Untuk itu, AIPKI dan Asosiasi Hukum Kesehatan mendesak agar kementerian merevisi UU Pendidikan Kedokteran. “Setidaknya, berikanlah ijazah mereka, karena itu hak mereka. Dan jangan jadikan UKMPPD sebagai exit exam,” desak dr. Nasser, Ketua Asosiasi Hukum Kesehatan.
Tina, mahasiswi kedokteran dari Kupang, menegaskan ia dan rekan-rekannya dalam Pergerakan Dokter Muda Indonesia bukan ingin menghapuskan ujian kompetensi, melainkan mereka menuntut hak yang seyogyanya mereka dapatkan, yakni ijazah kedokteran.
Pada 6 Januari 2017, 32 orang memutuskan menggugat UU Praktik Kedokteran dan UU Pendidikan Kedokteran. Salah satu pasal yang digugat terkait uji kompetensi. Pada April 2018, gugatan tersebut dikabulkan Mahkamah Konstitusi.
Putusan Mahkamah Konstitusi setebal 314 halaman tersebut pada intinya menegaskan bahwa sertifikat profesi dan sertifikat kompetensi adalah dua hal berbeda yang diperoleh pada tahap berbeda sebagai syarat yang harus dipenuhi seorang dokter yang akan melakukan praktik mandiri.

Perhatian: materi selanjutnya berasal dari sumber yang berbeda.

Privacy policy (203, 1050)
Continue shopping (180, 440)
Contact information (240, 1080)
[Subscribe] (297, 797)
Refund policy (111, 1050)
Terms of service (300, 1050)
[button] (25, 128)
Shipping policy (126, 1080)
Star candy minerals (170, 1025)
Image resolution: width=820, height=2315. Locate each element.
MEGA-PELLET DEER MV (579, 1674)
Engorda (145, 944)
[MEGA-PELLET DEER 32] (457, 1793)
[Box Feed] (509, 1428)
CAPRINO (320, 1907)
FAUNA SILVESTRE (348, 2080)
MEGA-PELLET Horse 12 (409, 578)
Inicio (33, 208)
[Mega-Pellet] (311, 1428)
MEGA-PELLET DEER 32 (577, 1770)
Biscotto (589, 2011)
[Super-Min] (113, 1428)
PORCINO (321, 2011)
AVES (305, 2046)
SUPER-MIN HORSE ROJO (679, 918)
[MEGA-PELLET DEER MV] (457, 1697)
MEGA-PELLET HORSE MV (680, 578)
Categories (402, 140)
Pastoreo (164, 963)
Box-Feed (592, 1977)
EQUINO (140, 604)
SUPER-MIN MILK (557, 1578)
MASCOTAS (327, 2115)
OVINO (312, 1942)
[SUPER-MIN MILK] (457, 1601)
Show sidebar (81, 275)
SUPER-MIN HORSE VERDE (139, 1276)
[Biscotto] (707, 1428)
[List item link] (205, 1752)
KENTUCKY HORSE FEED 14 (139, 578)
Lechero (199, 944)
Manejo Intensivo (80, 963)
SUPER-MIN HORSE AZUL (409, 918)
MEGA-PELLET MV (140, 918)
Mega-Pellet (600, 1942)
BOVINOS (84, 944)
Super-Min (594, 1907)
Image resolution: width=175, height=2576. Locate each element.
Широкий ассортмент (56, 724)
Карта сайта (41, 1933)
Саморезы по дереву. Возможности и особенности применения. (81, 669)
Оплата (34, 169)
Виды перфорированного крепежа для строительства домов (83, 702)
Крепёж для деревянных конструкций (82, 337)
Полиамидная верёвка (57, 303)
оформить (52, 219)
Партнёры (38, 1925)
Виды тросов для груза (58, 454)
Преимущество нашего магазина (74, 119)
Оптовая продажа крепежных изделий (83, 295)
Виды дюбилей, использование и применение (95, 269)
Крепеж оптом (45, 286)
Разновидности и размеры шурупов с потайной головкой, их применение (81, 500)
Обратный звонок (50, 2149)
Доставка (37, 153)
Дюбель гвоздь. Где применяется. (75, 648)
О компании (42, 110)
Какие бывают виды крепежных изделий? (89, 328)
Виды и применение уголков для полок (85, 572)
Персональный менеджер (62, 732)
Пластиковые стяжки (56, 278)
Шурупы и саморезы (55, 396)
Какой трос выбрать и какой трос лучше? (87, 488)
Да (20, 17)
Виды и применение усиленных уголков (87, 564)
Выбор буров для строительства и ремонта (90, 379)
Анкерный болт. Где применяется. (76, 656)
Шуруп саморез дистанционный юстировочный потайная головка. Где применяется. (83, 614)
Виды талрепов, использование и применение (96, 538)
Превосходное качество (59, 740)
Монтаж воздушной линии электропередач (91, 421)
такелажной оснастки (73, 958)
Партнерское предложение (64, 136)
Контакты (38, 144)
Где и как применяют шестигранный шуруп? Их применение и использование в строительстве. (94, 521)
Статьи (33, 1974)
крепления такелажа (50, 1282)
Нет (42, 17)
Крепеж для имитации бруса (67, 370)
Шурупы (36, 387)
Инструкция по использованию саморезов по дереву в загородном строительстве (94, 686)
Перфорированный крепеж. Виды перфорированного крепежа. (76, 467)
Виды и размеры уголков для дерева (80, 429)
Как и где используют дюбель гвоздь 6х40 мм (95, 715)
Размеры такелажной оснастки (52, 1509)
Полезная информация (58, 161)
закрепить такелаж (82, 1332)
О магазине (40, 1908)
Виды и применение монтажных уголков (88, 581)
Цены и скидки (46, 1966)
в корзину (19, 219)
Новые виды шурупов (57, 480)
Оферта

Meski begitu, fakultas masih belum berani memberikan ijazah kepada para retaker. Musababnya, belum ada surat edaran resmi dari Kementerian Ristekdikti. Di sisi lain, Kementerian bersikukuh berpegang pada UU Pendidikan Kedokteran.

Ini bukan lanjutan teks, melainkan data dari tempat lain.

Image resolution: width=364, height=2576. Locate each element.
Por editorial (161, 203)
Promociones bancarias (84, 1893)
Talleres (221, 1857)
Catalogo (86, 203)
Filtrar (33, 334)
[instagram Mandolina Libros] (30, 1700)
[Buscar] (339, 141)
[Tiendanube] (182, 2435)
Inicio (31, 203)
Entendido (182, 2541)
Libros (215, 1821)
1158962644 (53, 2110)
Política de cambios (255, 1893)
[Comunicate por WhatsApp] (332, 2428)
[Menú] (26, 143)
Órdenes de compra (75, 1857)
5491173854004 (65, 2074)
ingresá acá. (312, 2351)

Sejak medio Mei 2018, Tirto sudah melakukan konfirmasi kepada pihak Direktorat Jenderal Pembelajaran dan Kemahasiswaan. Hingga laporan ini dirilis, Dirjen Intan Ahmad masih enggan memberikan komentar.
"Bapak masih belum berkenan karena masih mengurus pengumuman hasil SNMPTN," jelas Sugeng, ajudan Intan Ahmad, kepada Tirto saat ditemui di kantornya pada akhir Juni kemarin.
Muhammad Ichsan dan koleganya yang tergabung dalam Pergerakan Dokter Muda Indonesia terus berjuang agar Kementerian Ristekdikti segera mengevaluasi kebijakan uji kompetensi tersebut. Mereka berkejaran dengan waktu. Sudah ada yang meninggal, sebagian lain depresi.
Ichsan mengatakan akibat peraturan dari pemerintah itu, terutama pada pasal 36 dalam Undang-Undang Kedokteran Indonesia yang menghasilkan peraturan kementerian, "kampus-kampus semakin menarik dana [semester] kepada para retaker, alih-alih bimbingan kompetensi." Ia bilang bahwa para kolega yang bernasib retaker "susah bikin pengaduan karena kampus melarang kami bicara."
"Kalau enggak nurut," tambah Ichsan, "kami distop bisa ikut ujian kompetensi dan di-drop out bulan Agustus [tahun ini]."